Recorded information.
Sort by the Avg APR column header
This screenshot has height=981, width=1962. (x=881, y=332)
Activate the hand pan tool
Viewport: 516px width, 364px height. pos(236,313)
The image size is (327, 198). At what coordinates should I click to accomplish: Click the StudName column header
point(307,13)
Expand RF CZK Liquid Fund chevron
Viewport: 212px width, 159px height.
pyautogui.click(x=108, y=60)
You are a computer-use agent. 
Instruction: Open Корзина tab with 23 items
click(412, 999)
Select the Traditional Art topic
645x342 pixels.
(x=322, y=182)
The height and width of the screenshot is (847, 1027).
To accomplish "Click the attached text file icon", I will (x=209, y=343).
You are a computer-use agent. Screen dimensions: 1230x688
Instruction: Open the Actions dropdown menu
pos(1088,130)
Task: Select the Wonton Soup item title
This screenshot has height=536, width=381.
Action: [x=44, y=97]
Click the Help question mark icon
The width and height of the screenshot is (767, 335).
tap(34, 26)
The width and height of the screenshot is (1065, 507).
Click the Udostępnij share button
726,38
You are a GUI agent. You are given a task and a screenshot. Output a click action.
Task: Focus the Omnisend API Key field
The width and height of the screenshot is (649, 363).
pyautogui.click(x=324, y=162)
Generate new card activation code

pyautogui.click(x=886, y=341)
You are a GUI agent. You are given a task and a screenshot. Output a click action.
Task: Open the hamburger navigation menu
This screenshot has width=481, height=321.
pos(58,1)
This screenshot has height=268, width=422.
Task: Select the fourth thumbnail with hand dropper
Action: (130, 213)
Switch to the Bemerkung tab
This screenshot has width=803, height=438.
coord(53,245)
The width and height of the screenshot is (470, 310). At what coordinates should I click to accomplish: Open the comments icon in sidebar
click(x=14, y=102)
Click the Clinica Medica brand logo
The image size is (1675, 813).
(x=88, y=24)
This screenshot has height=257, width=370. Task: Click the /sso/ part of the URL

Aim of the task.
Where in the records does the string "computer" appear? Copy every line that has it.

Exercise answer.
You are a computer-use agent. 
You are a computer-use agent. Screen dimensions: 1230x688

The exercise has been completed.